On 28 June 2006, Hamas signed the second version of (originally) 'the Palestinians' Prisoners Document' which supports the quest for a Palestinian state "on all territories occupied in 1967". This document also recognized the PLO as "the sole legitimate representative of the Palestinian people", and states that "the negotiations" should be conducted by PLO and President of the Palestinian National Authority and eventual agreements must be ratified by either the Palestinian National Council or a general referendum "held in the homeland and the Diaspora". Leila Seurat also notes that this document "implicitly recognized the June 1967 borders, agreed on the construction of a Palestinian state with Jerusalem as a capital and accepted limitations to the resistance in the territories occupied in 1967", and was produced following consultations with the entire Political Bureau.

In an August 2006 interview with The New York Times, Ismail Haniyeh, senior political leader of Hamas and then Prime Minister of the Palestinian National Authority, said: "We have no problem with a sovereign Palestinian state over all our lands within the 1967 borders, living in calm." In November 2006, Hamas again proposed a temporary but long lasting truce to Israel in exchange for a Palestinian state in the 1967 borders.

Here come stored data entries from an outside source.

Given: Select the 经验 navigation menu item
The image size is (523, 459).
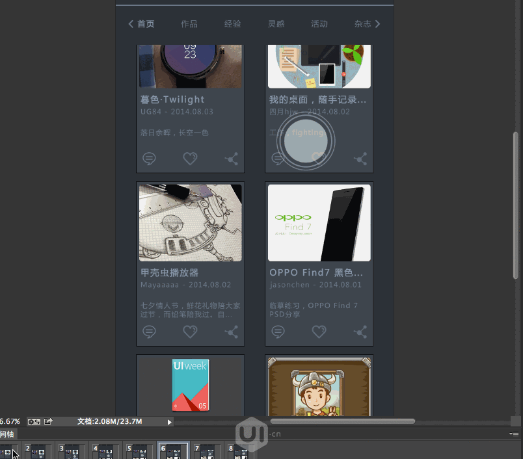Looking at the screenshot, I should coord(232,24).
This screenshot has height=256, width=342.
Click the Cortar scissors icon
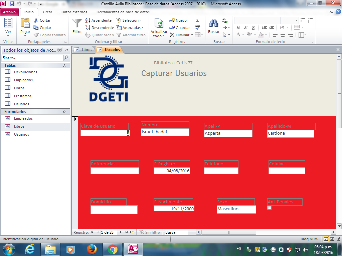[x=36, y=20]
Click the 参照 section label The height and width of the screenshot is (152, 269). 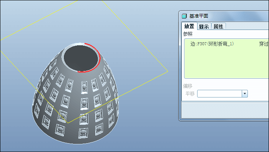(x=188, y=34)
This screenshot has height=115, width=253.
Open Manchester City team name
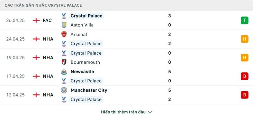(x=89, y=90)

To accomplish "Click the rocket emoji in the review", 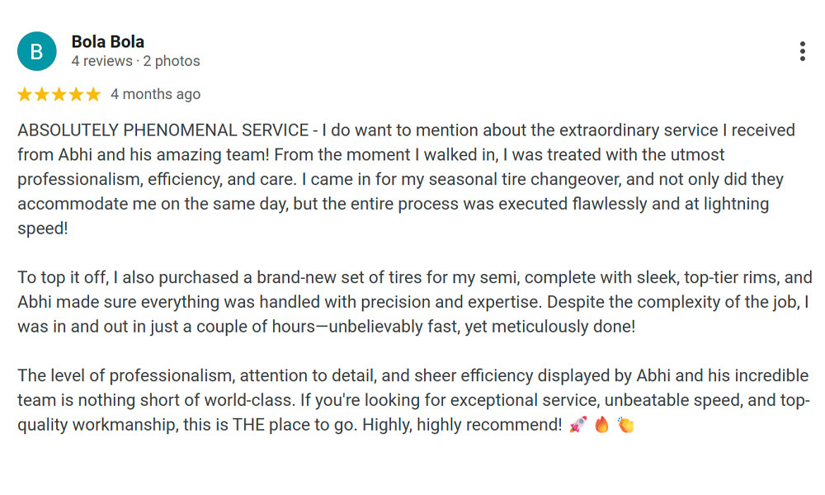I will [x=578, y=424].
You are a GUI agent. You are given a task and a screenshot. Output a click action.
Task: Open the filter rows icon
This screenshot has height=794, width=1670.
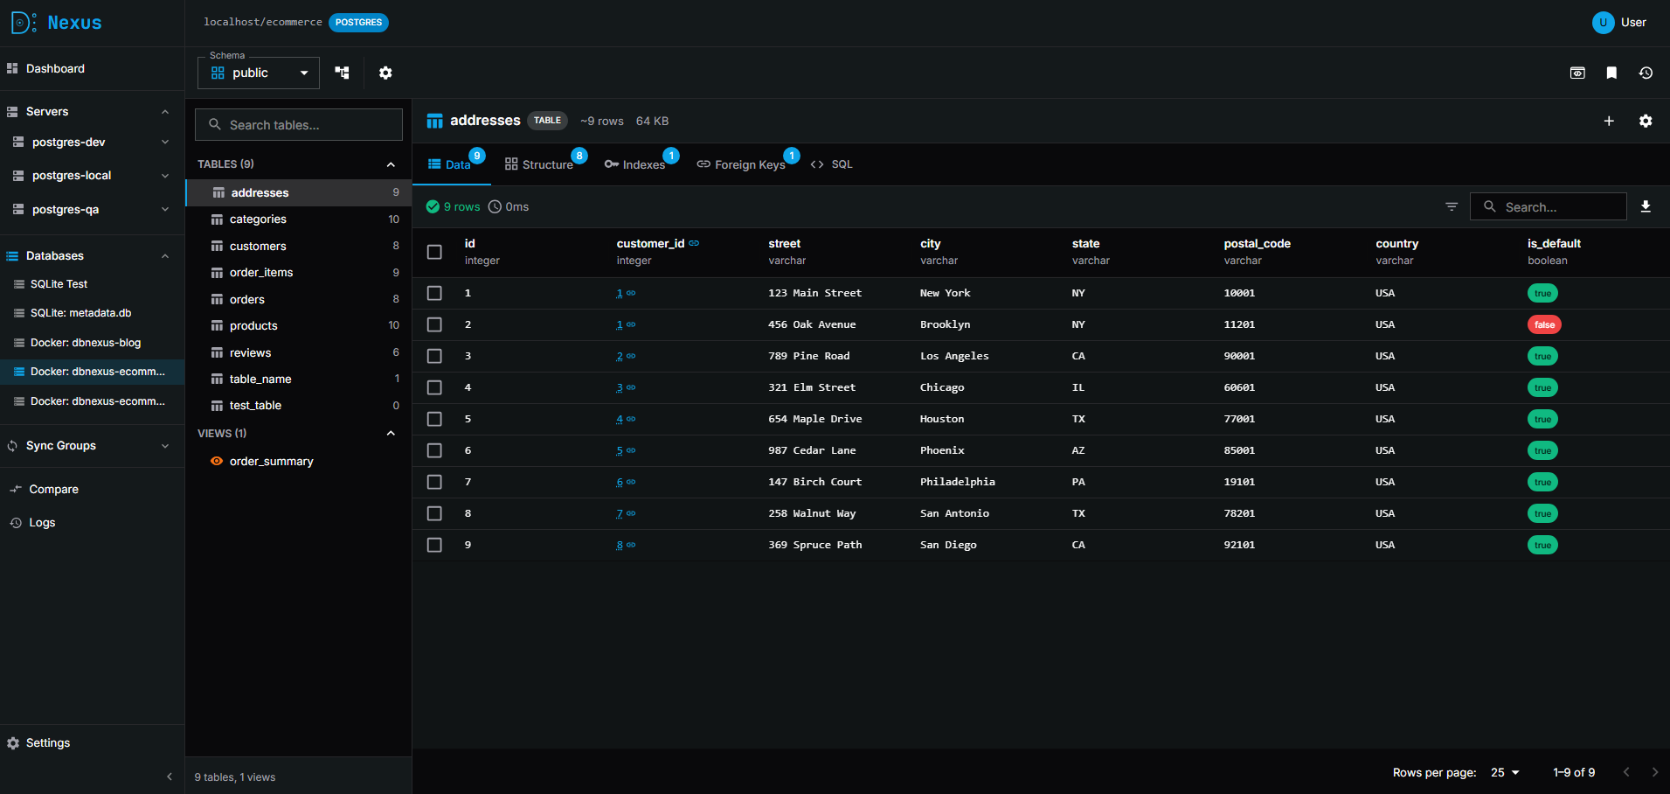1452,206
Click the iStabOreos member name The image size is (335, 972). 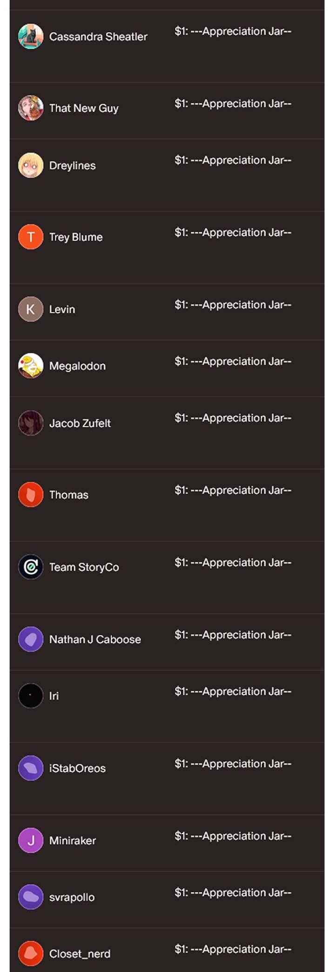[x=77, y=768]
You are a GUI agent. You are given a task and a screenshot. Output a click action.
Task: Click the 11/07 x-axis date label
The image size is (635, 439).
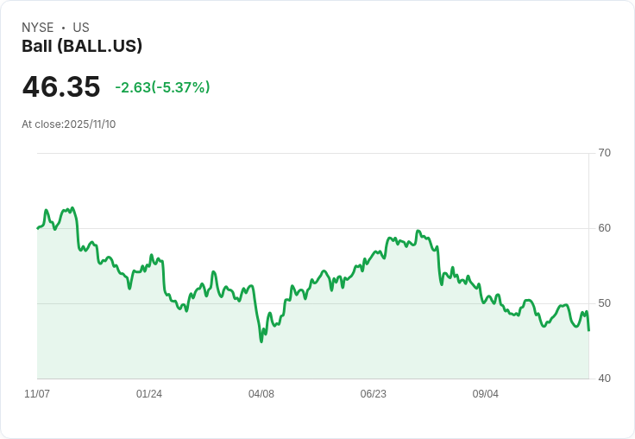click(x=37, y=394)
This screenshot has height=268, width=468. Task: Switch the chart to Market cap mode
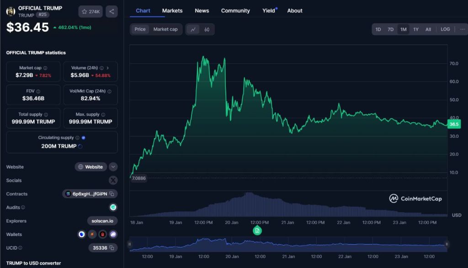click(165, 29)
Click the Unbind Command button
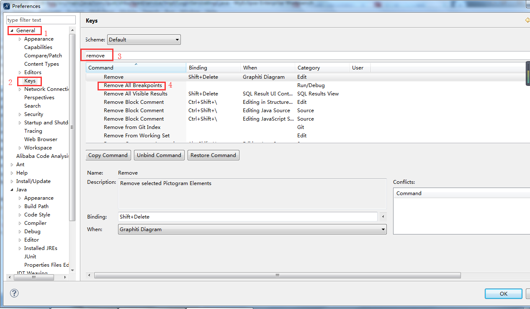Image resolution: width=530 pixels, height=309 pixels. (x=159, y=155)
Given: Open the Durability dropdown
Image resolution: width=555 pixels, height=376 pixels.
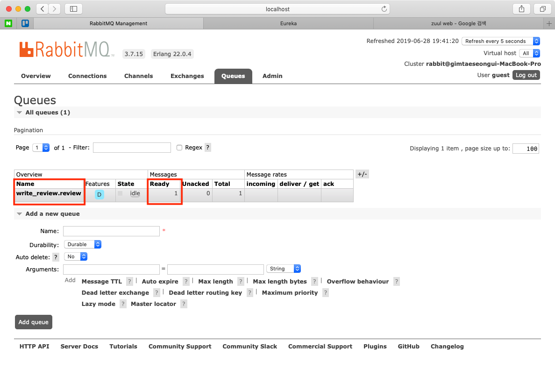Looking at the screenshot, I should point(83,244).
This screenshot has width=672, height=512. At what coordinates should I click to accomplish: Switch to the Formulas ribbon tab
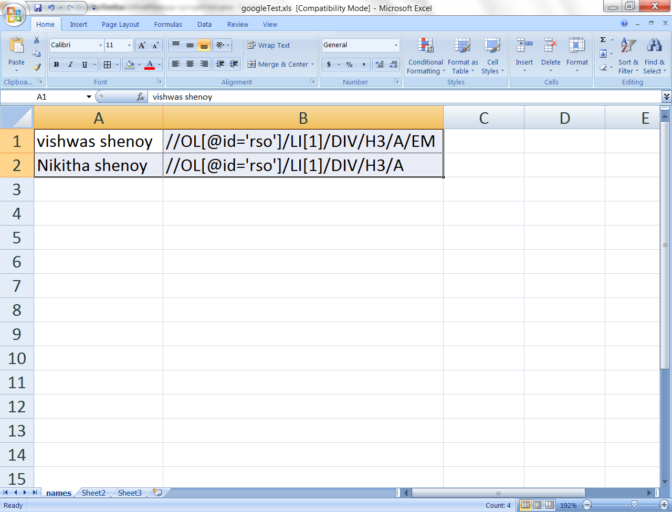click(168, 24)
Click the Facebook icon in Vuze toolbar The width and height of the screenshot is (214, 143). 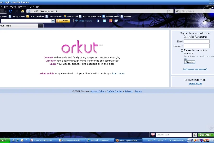(98, 21)
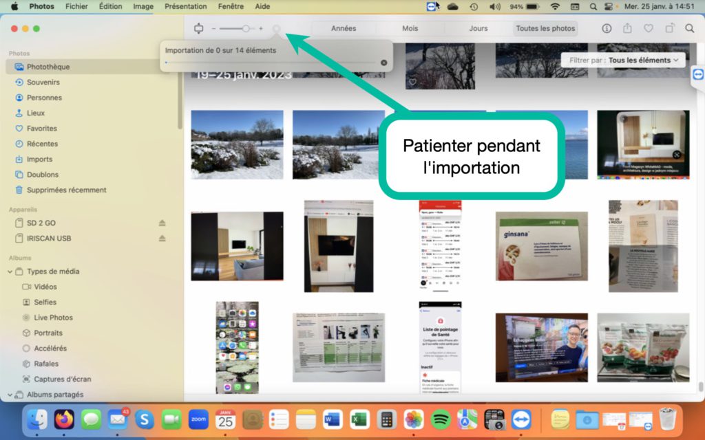The width and height of the screenshot is (705, 440).
Task: Switch to the Années tab
Action: (344, 28)
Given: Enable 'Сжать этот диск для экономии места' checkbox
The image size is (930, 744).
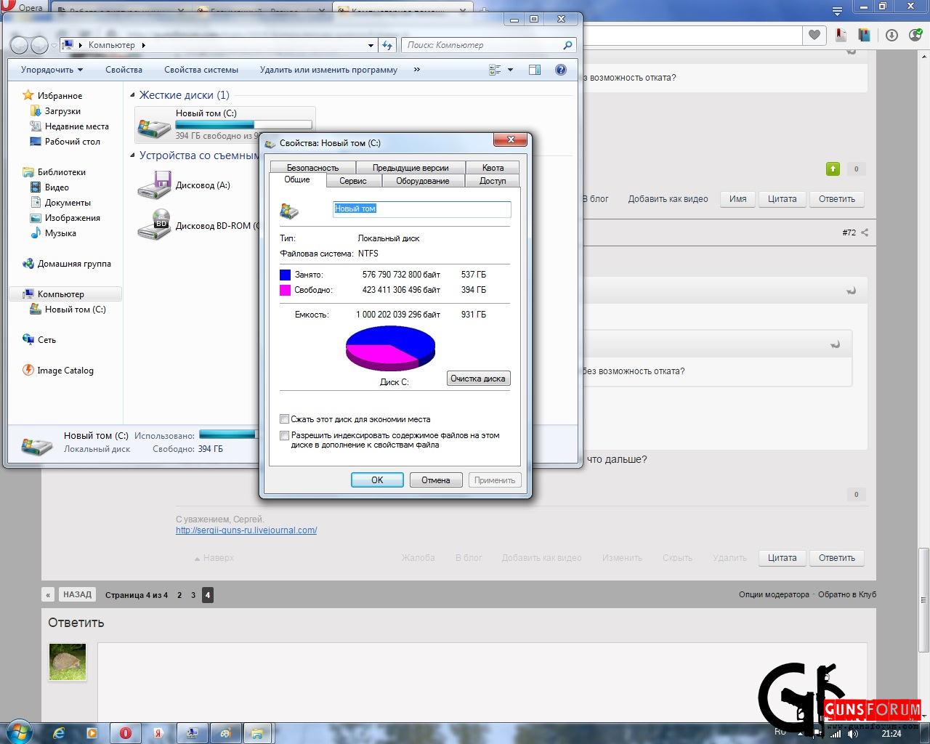Looking at the screenshot, I should 285,419.
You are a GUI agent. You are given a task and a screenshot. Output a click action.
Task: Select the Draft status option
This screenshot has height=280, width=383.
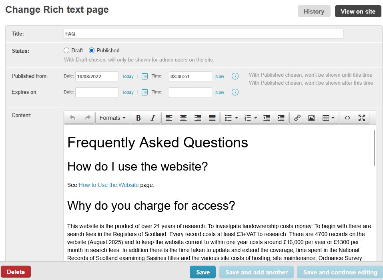pos(67,51)
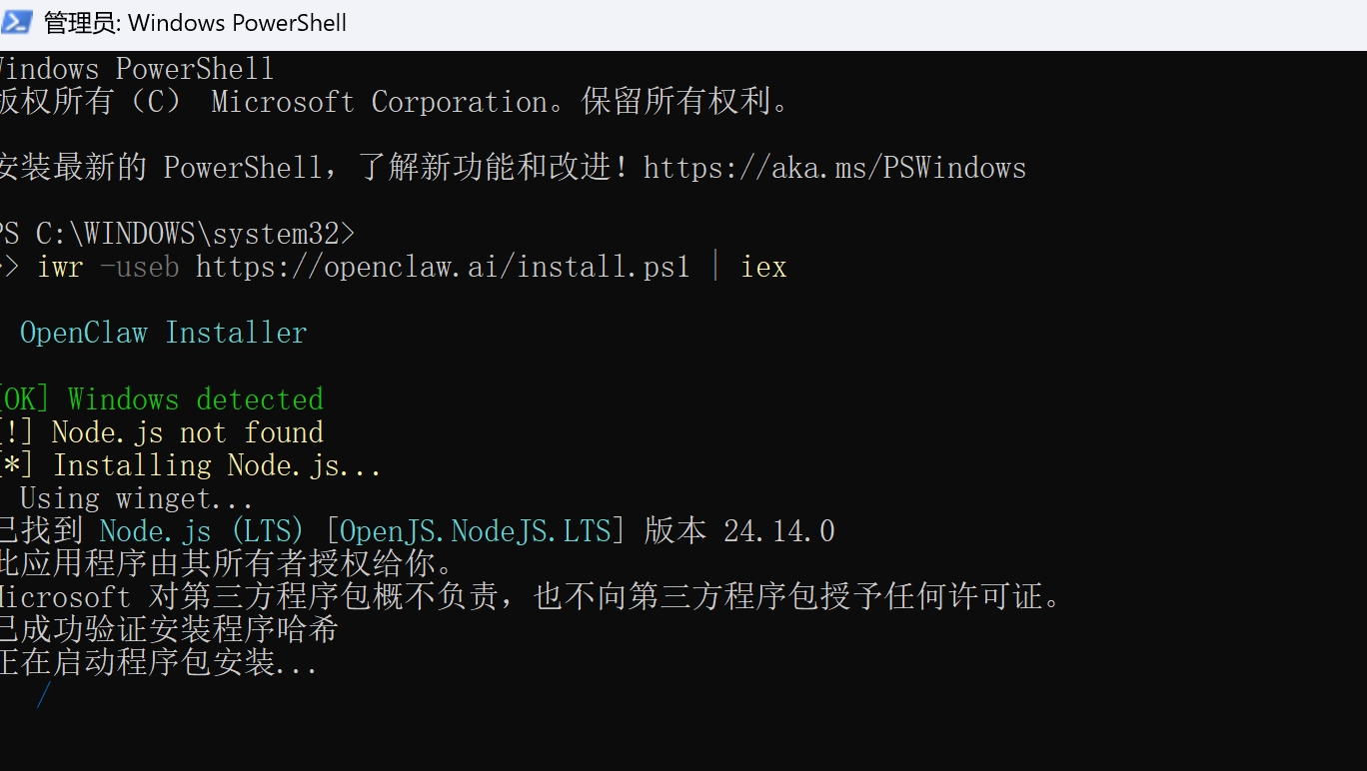Click the "Installing Node.js..." status line
This screenshot has height=771, width=1367.
pyautogui.click(x=217, y=465)
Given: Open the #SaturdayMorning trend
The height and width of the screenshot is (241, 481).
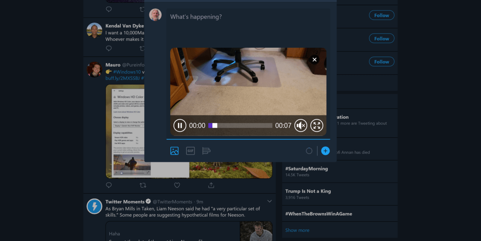Looking at the screenshot, I should click(306, 169).
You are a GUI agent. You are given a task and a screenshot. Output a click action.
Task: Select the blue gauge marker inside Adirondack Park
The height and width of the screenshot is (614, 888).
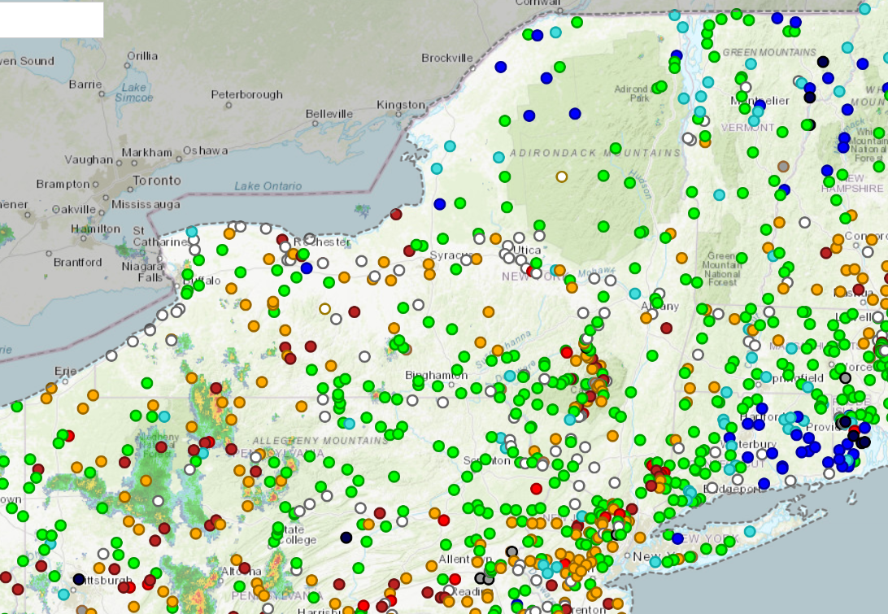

In February 2007, Hamas signed the Fatah–Hamas Mecca Agreement, stressing "the importance of national unity as basis for (...) confronting the occupation" and "activate and reform the PLO", but without further details about how to confront or deal with Israel. At the time of signing that 2007 agreement, Mousa Abu Marzook, Deputy Chairman of the Hamas Political Bureau, underlined his view of the Hamas position: "I can recognize the presence of Israel as a fait accompli (amr wâqi') or, as the French say, a de facto recognition, but this does not mean that I recognize Israel as a state". More Hamas leaders, through the years, have made similar statements.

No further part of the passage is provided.